AB 2004de Rum Kıbrıs Cumhuriyetini ABye üye yaptığı zaman, KKTCnin bağımsız, egemen statüsünü hiçe sayıp, “Şimdi tüm Kıbrıs adası ABye üye olmuştur.” iddiasını (ki böyle bir iddianın gerçeklerle hiçbir ilgisi olmadığı ortada) açıkça ortaya koymuştu... Değişen bir şey yok. Bugün AB, bu yanlış ve gerçeklerle bağdaşmayan politikasını sürdürmekte, onların deyimiyle, “Kıbrıs Türk Toplumu”nun federal Kıbrıs Cumhuriyetine dönüşecek Rumların Kıbrıs Cumhuriyetine entegre olması ile “Kıbrıs Sorunu”nun çözümlenebileceğine inanmaktadır. ABnin KKTC politikası budur. Yani AB, aynen Rumların dillerine doladığı “KKTC yoktur, KKTC yalancı devlettir, KKTC yasal devlet değildir.” iddialarını maalesef desteklemektedir.
KKTC Cumhurbaşkanı Sn. Akıncı, geçenlerde Rum tarafının sürekli olarak KKTCyi aradan çıkarıp Türkiyeyi muhatap yapma niyetinin gerçekleşmeyecek bir durum olduğunu belirtmişti. Sn. Akıncı ayrıca, “Kıbrısta çözümün yolu Brükselden değil, Lefkoşadan geçecektir. Çözüm sürecinde, Kıbrıs Türk Halkının devre dışı olacağı bir durumu hayal edenler ancak hayal görürler.” dedi. Sn. Akıncının bu açıklamalarının takdirle karşılandığını söylemek gerekir. Ancak müzakerelerde, halâ KKTC devletinden, bu devletin bağımsız, egemen statüsünden hiçbir şekilde söz edilmemesi en zayıf noktamız olarak sürekli ortaya çıkmaktadır. KKTCden söz edilmemesi, Rumların “KKTC uyduruk, yalancı ve hiçbir zaman tanınmayacak bir devlettir.” çok yanlış iddiasının devamına meydan vermiyor mu acaba? Bunu iyi düşünmek lazım.

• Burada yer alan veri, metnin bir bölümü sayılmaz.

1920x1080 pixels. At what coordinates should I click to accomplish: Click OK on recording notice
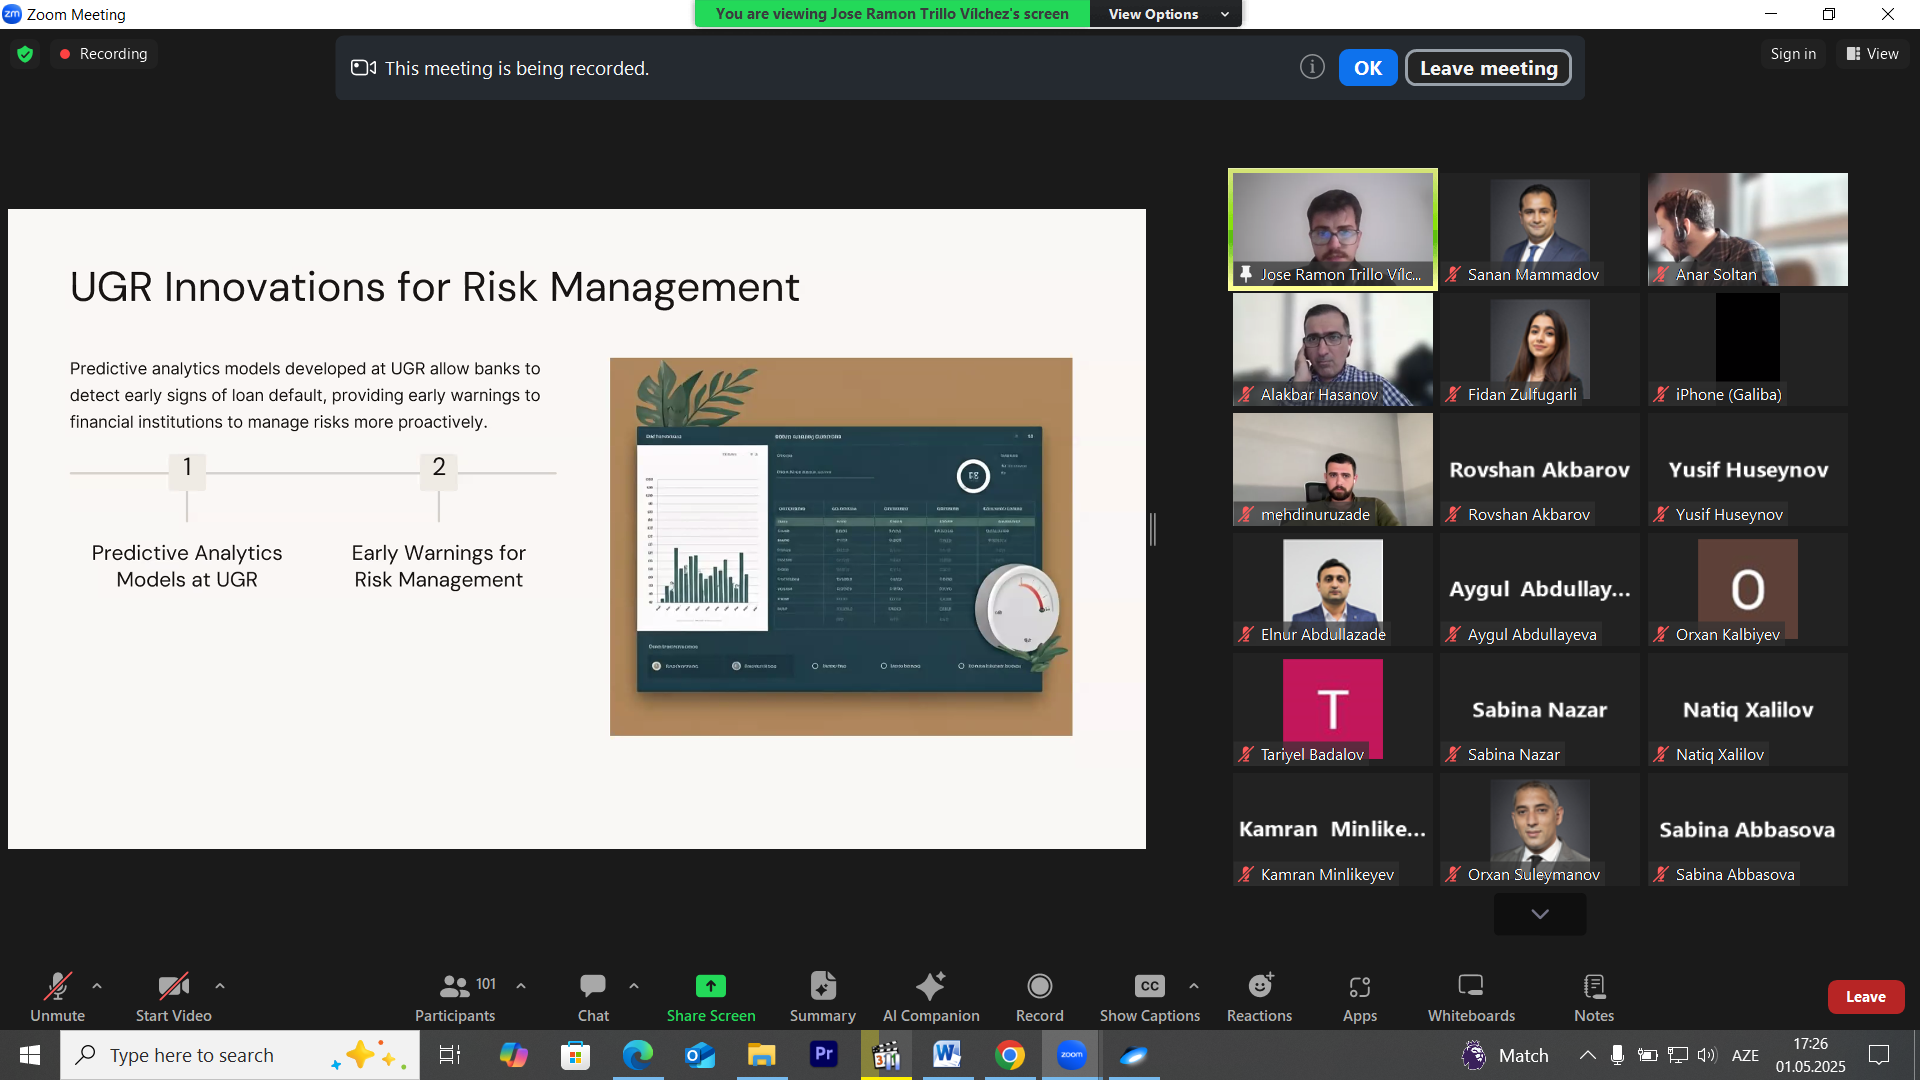click(1367, 68)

Sn. Akıncı bir açıklamasında, Türkiyenin AB üyeliği yolunda aşması gereken başka engeller olmakla birlikte, “Kıbrıs Sorunu”na bulacakları kapsamlı bir çözümün, Türkiye-AB ilişkilerini daha olumlu bir noktaya getireceğini vurgulamış. Olabilir, ancak Türkiye-AB ilişkileri KKTCyi aşar... Kıbrıs Türk Halkının gözbebeği KKTCnin “kapsamlı çözümle” rafa kaldırılarak yer almaması ve sadece “Kıbrıs Türk Toplumu” olarak olası bir “federal Kıbrıs Cumhuriyeti” içinde yer alması, hem Rum, hem de AB politikalarının gerçekleşmesi anlamına gelmez mi? İşte bu soru ve yanıtı çok önemli... Şu AB yasaları, normları niye? Bunları uygulamak, ABnin Rum Kıbrıs Cumhuriyetini tüm ada üzerinde egemen sayan politikasına uyum sağlamak anlamına gelmez mi acaba?...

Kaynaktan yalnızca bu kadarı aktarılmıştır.